Nel decreto sull’università approvato ieri è contenuta una norma riguardante la valutazione dei docenti. È utile fare alcune considerazioni in proposito. Per l’accesso al ruolo di docente è certamente fondamentale valutare la collocazione degli articoli scientifici su riviste internazionali e il grado di diffusione e citazione dei lavori prodotti, ma non bisogna dimenticare almeno altri due fattori. Innanzitutto la necessità di entrare nel merito dei lavori scientifici perché può capitare che studi molto validi, soprattutto di giovani ricercatori, siano collocati in riviste meno note. Secondariamente, occorre verificare il livello culturale generale del candidato perché il professore universitario italiano ha come compito imprescindibile anche l’insegnamento.
Più complesso è il problema della valutazione di professori già in ruolo e dei dipartimenti. Se è fondamentale, anche in questo caso, valutare la validità della produzione scientifica, anche a livello internazionale, occorre altresì tener conto della ricaduta della ricerca sul territorio, cioè del suo contributo ad affrontare problemi cruciali del mondo sociale, economico, scientifico e tecnologico. Ciò dipende dalla qualità della ricerca, ma anche dall’investimento di tempo e risorse per tradurla in progetti operativi. Non per niente nelle valutazioni periodiche dei full professor americani, si considera anche la loro capacità di organizzare la ricerca, di guidare gruppi di lavoro, di ottenere finanziamenti.

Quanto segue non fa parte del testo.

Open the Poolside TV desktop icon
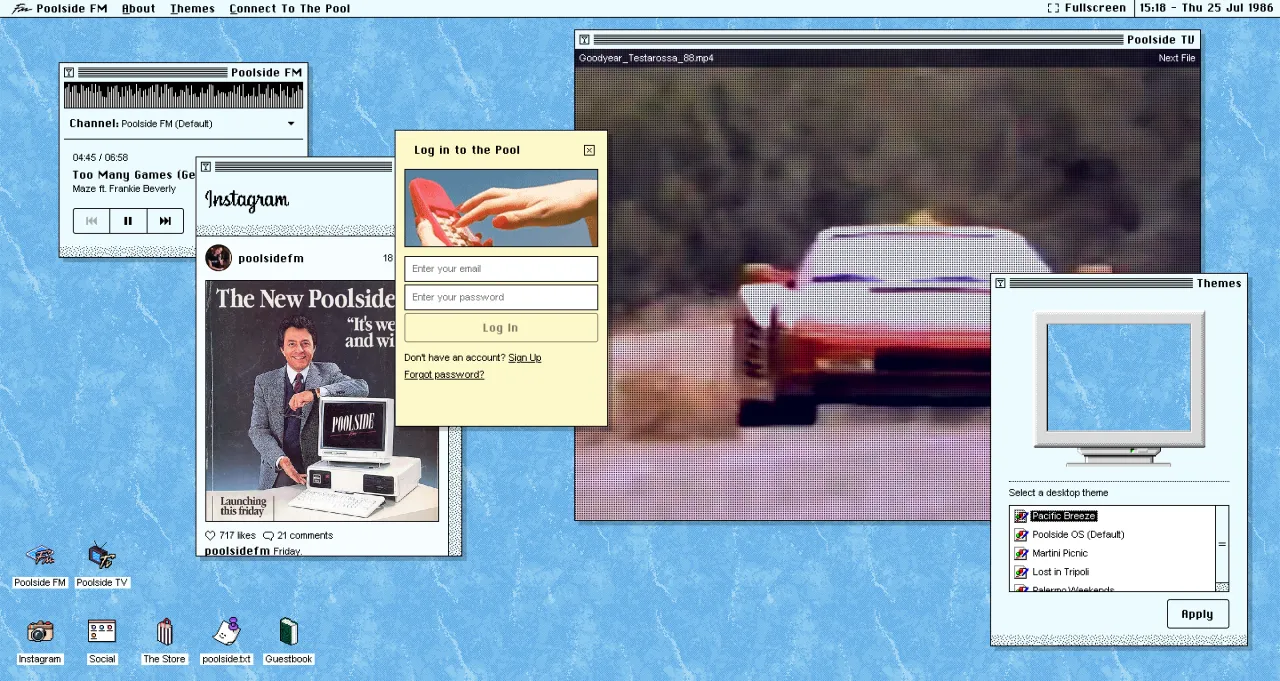The width and height of the screenshot is (1280, 681). click(102, 565)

In Italia casi che fanno ben sperare sono quelli della Fondazione Politecnico, della Sda Bocconi, di Alma Mater di Bologna, delle Alte Scuole dell’Università Cattolica. Inoltre, non si può prescindere dalla valutazione della qualità della didattica, attuabile non solo con i questionari sottoposti agli studenti, ma anche attraverso indagini tese a verificare gli effetti della preparazione sull’attività professionale dopo l’università.

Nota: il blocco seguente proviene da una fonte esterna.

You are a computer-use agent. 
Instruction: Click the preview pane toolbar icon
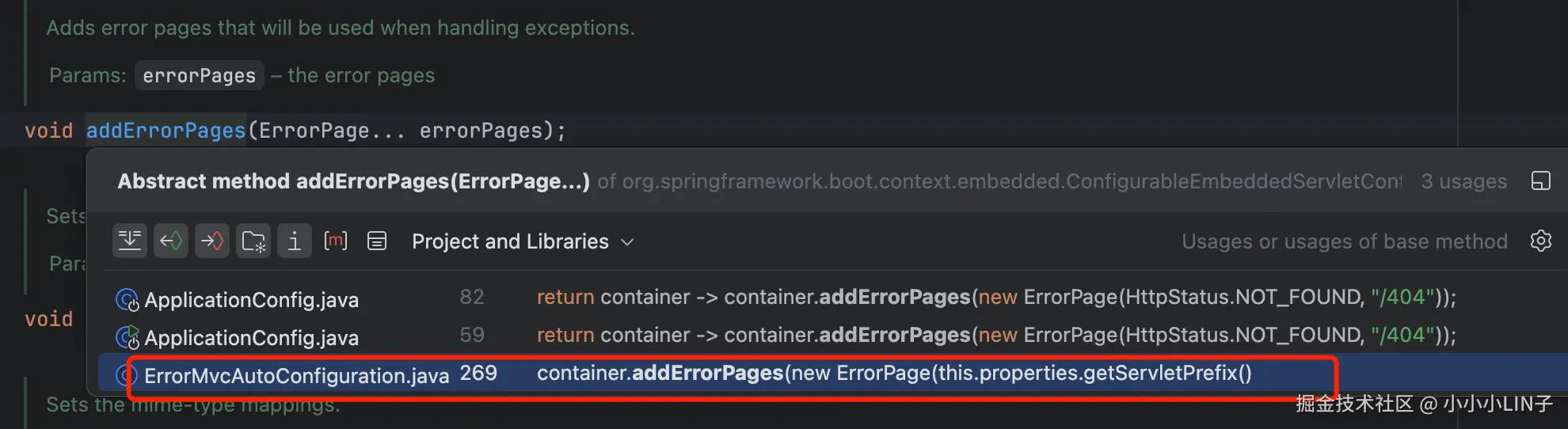377,241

Le anagrafi dei laureati di molte università, i metodi per misurare i tempi di attesa del primo lavoro, la congruità dell’attività professionale con la preparazione, il livello di occupazione dei laureati – evidentemente al netto delle differenze per facoltà e territorio – suggeriscono criteri praticabili. Ciò diventa tanto più necessario se si pensa che la didattica di molte università italiane sia per la laurea triennale che per quella magistrale, può competere con sistemi conclamati come quello americano. Ma, mentre le università statunitensi trovano la loro eccellenza nella cura dei migliori, attraverso master e dottorati, l’università italiana vede qui la sua maggiore carenza in quanto manca di sistemi di incentivazione per i più meritevoli.
Dal complesso di queste considerazioni si deduce che non si può ridurre la valutazione all’utilizzo di indici quantitativi, peraltro molto discussi e discutibili. Per questo anche in Italia si è cominciato a utilizzare il giudizio di una commissione di esperti. La commissione valuta dapprima i titoli di docenti e dipartimenti attraverso indici quantitativi e rapporti appositamente predisposti e poi prende visione, attraverso colloqui e letture di documenti, del livello qualitativo generale; redige infine un giudizio articolato che mette in luce qualità e difetti della situazione suggerendo ipotesi di miglioramento.
Da ultimo, va considerata la scelta – l’unica che potrebbe assicurare una via d’uscita – di una vera competizione tra università, che costringerebbe, in uno scenario di abolizione del valore legale del titolo di studio, di finanziamenti non garantiti indiscriminatamente dallo stato e di autonomia reale, ad assicurarsi studenti e fondi di ricerca per il solo valore del loro operato (vedi proposte di legge del senatore Nicola Rossi).
È evidente che chi tollerasse una bassa qualità del suo ateneo, si avvierebbe a essere emarginato e forse a chiudere, mentre chiunque avrebbe interesse ad autovalutarsi in modo severo per evitare di diventare marginale.